Sewage disposal technology in advanced oxidation processes (AOPs) should be enriched for providing more options for practical application. Herein, degradative and mechanistic investigation of heterogeneous V2O3-activated sodium percarbonate (SPC) process was implemented in the presence of oxalic acid (OA). The experimental results indicated a strong dependency of sulfamethoxazole (SMX) degradation on SPC dosage and a wide adaptability to the ambient pH in V2O3/SPC/OA system.

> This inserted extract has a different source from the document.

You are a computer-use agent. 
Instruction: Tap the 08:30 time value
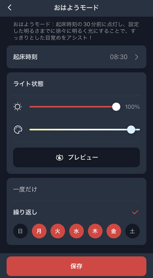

Efficient removal of SMX in water reached 93.4 % within 10 min at the initial presence of 0.1 g/L V2O3 and 2 mM SPC. Mechanistic experiments revealed that •OH played an indispensable role in SMX degradation, which partially dominated the degradation process and partially was the main precursor of CO3•- and O2•-. Moreover, except for the single electron transfer from low-valence state of vanadium (V) species to SPC, the intramolecular electron transfer process from –OOH ligand of V complex to hydrogen peroxide (H2O2) also participated in the generation of •OH. Additionally, the introduction of OA could provide a complex, transient acidic and reductive condition for facilitating the SMX removal process. On the other hand, the addition of OA restricted the conversion of •OH to CO3•- and O2•-. Zeolite was employed to absorb the V species in the aqueous solution after the reaction and the residual vanadium concentrations were <2 mg/L. The existence of HPO42-, CO32– and humic acid exerted severe inhibition on the decontamination of SMX, and F- and NO3– exerted slight suppression, whereas the existence of Cl- and SO42- did not show conspicuous impairment. This work filled the gap of decontamination performance of SMX in vanadium based heterogenous SPC system and deepened the understanding of the application of reductant.